Dr.-Ing. Christoph Bleicher - He is Head of the Qualification of Cast Components Group at Fraunhofer LBF, Darmstadt
Interview: Heinz Käsinger
Mr. Bleicher, hydrogen is becoming increasingly important as an energy source. Doesn't this also increase the demands on materials?
Yes, even small amounts of hydrogen can lead to the embrittlement of components. Specifically, the effect of hydrogen leads to a significant reduction in the fatigue strength of materials, both in the time and long-term strength range.
How do you arrive at an assessment of hydrogen-related influences on components?

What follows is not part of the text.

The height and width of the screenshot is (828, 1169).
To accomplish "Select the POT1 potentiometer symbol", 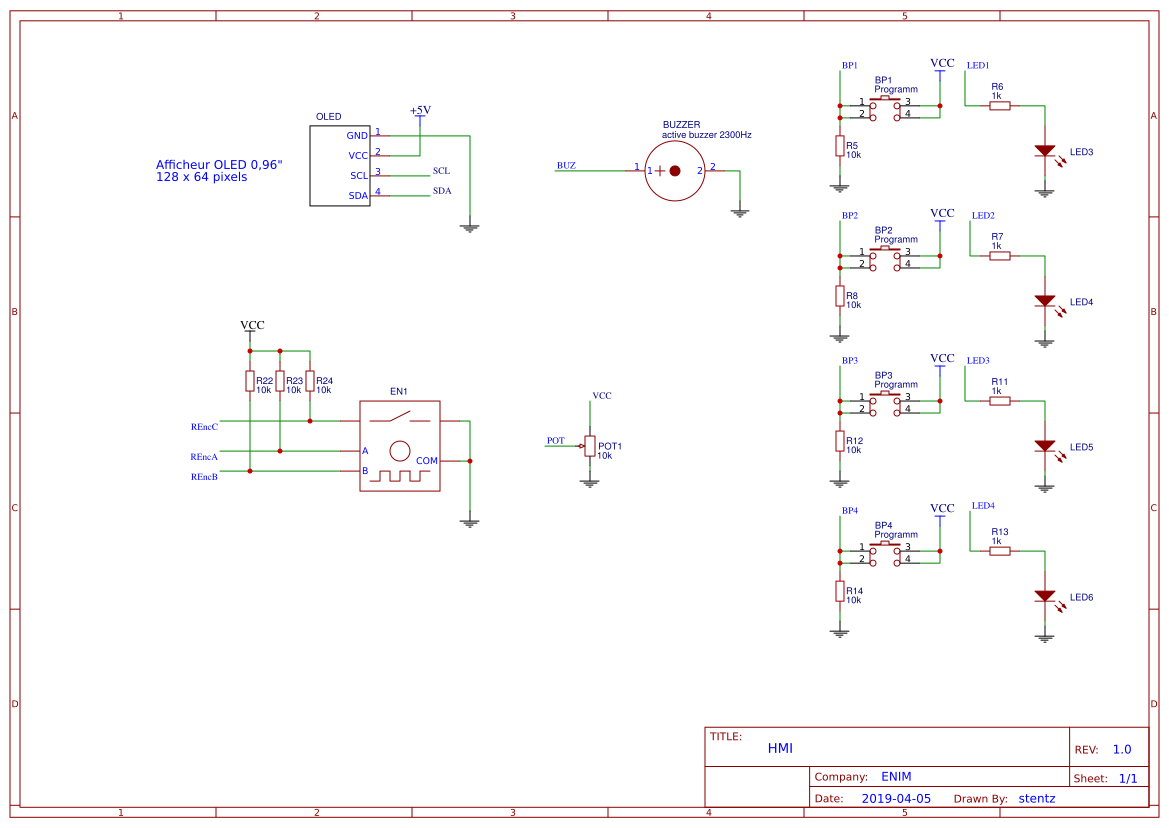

We try to describe the quasi-static and cyclic material behavior - depending on the application. This is the only way to prevent premature failure of parts and system components due to a lack of knowledge. With the help of the individual analysis and testing concepts at Fraunhofer LBF, materials and components for the hydrogen economy can be reliably evaluated in terms of their resilience and service life. We have been doing this for several years with special test facilities for carrying out force- and strain-controlled tests under pressurized hydrogen with gas pressures of 10 to 50 bar.
Can you give us a specific example?
Let's take stainless steel components. In a research project, the influence of compressed hydrogen on the cyclic material behavior of stainless steel 1.4521, X2CrMoTi18-2, was investigated. For this purpose, strain-controlled tests were carried out under 50 bar hydrogen pressure. The evaluation of the determined cyclic deformation curves makes it clear that the failure under the medium of pressurized hydrogen occurs rather abruptly and without a pronounced cracking phase compared to the test in air.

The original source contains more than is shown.